Overtly racist headlines from the British Daily Express. Such evil is still with us. Image from The Guardian

I described our experience in South Africa over 3 Monday Memory posts beginning here.

On our return, early in 1975, it was time to make another important decision: one that had been put on hold whilst we were away. I smoked my first cigarette on my school friend’s 13th birthday, a month before my own. Not that that turned me on to the habit; that did not happen until my late teens. From around 1960 I smoked cigarettes in what I would have called moderation – usually fewer than 15 a day. Sometimes I smoked a pipe. But I knew it was bad for my health and my pocket.

Image of a pack of king size cigarettes that does not carry a health warning.

In South Africa cigarettes were very much cheaper than in the UK. They were manufactured from tobacco grown in the neighbouring country of Southern Rhodesia (now Zimbabwe) and had a distinctly different taste to the Virginia tobacco we were used to, although they carried branding with which we were familiar: brands, like Rothman’s, that were up-market in the UK. Back home, with rampant inflation making salary increases worthless, giving up became a priority. Not a decision that, once enacted upon, I ever regretted. Apart from the obvious health benefits for someone deemed, as a child, to suffer from a “weak chest”, the financial gain over the past 45 years must be enormous. I’d need to track the retail price of cigarettes over that period to calculate even an approximate figure, but I reckon it must be in excess of 5% of my income.

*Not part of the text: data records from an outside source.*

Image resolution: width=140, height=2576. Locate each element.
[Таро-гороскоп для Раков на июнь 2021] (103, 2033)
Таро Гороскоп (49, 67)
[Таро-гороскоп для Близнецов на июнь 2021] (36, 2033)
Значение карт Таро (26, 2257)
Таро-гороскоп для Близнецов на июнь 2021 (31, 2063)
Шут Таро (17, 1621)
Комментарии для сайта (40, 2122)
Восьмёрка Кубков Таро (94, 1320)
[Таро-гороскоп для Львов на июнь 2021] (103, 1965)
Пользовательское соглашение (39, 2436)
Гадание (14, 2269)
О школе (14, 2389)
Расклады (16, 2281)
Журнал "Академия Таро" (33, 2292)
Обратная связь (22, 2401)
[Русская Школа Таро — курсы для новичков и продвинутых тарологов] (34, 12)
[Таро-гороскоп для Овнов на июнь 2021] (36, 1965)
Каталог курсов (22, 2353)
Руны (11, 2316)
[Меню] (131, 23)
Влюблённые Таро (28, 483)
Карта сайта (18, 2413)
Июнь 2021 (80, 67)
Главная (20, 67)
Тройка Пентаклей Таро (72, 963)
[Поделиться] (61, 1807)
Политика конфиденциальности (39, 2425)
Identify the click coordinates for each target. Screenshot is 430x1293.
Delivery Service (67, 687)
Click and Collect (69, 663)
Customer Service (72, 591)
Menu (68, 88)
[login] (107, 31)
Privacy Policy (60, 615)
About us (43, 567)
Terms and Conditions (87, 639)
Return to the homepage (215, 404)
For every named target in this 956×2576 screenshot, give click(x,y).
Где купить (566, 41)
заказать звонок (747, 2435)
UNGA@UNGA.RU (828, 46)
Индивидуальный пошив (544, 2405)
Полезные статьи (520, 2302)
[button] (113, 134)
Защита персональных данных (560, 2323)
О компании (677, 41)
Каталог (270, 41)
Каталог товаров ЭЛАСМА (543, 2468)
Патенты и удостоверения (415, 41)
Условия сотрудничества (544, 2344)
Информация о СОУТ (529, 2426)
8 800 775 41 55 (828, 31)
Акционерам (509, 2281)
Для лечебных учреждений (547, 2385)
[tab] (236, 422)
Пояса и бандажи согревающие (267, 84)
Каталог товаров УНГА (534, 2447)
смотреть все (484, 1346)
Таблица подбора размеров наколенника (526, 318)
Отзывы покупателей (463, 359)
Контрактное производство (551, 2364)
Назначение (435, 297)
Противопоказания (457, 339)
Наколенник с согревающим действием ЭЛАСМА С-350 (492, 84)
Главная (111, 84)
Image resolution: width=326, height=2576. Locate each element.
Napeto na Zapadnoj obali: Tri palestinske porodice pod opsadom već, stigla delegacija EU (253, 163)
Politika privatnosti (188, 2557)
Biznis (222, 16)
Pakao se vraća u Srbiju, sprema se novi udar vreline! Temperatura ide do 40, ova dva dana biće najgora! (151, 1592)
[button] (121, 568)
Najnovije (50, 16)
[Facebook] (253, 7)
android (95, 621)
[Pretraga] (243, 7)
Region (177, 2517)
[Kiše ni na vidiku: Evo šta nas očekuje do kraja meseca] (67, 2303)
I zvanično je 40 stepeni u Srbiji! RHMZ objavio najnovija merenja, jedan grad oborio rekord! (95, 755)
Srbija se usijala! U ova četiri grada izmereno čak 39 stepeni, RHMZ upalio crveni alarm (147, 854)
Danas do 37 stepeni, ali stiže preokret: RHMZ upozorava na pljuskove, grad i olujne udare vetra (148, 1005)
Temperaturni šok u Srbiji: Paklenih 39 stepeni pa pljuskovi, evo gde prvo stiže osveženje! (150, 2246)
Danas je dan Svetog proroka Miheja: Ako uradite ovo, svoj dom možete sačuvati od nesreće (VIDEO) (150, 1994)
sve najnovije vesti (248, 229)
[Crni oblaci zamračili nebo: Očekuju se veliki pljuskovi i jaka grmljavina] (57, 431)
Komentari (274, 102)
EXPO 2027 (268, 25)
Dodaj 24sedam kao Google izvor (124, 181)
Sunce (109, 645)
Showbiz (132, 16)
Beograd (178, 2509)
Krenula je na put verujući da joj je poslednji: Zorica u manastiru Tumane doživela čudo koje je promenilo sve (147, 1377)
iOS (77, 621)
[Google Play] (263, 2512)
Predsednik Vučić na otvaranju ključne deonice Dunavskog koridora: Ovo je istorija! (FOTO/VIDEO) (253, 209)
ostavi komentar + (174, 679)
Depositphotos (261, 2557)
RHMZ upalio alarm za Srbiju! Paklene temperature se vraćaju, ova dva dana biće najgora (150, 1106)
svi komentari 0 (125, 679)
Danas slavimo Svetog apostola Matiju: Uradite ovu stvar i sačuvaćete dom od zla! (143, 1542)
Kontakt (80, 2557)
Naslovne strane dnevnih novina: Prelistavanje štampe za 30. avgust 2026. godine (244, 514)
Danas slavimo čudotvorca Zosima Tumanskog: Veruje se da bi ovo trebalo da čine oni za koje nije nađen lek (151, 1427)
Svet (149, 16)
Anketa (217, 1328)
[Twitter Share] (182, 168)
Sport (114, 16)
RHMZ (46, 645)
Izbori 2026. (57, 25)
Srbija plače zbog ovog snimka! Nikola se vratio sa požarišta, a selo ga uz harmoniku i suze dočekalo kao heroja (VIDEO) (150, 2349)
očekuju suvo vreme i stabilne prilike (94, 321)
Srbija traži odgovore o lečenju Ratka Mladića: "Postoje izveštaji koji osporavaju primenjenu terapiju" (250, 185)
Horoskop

6 thoughts on “Monday Memories – Decisions and Consequences: #3 South Africa

  1. I agree, it will take generations and may never disappear completely. However, we as a society are making progress. Can you believe the price of cigarettes today. Yet, people still buy them.

    Liked by 1 person

  2. I really appreciated your letting us in on the thought processes that preceded your decision to go to South Africa. Life is often complicated when you try to do the right thing in difficult situations.
    It’s so unfathomable that race, which isn’t a real construct genetically, continues to be used to degrade our fellow humans and divide us so horrendously. But we can’t abandon hoping for and working for a kinder, more equitable world.

    Liked by 2 people

  3. Isn’t it? But it manifests itself in so many different ways, eg. the claim that the followers of a particular religion or ethnic group have an inallienable right to occupy certain lands because the ancestors resided there centuries ago. Follow that logic and 90% of the present population of the USA would have to ‘go home’! But suggesting this gets you branded anti-semitic.

    Liked by 1 person

    1. Two sides to every coin… and sometimes it seems as if there are more than two! I continue to believe (observe) that the problem(s) reside within the human mindset. That mindset is to apply control with all of its attendant evils. Speaking of South Africa, are the people there better off today under indigenous leadership? Not what I hear. The solution is as simple as it is unthinkable for most: do away with borders and walls and national/racial exceptionalism. Live and let live, what’s so difficult about that? Well, except that “we” don’t trust “you” when you have a different religious or ethnic background and different political views. The basis of our distrust comes from fear and that fear is engendered through propaganda.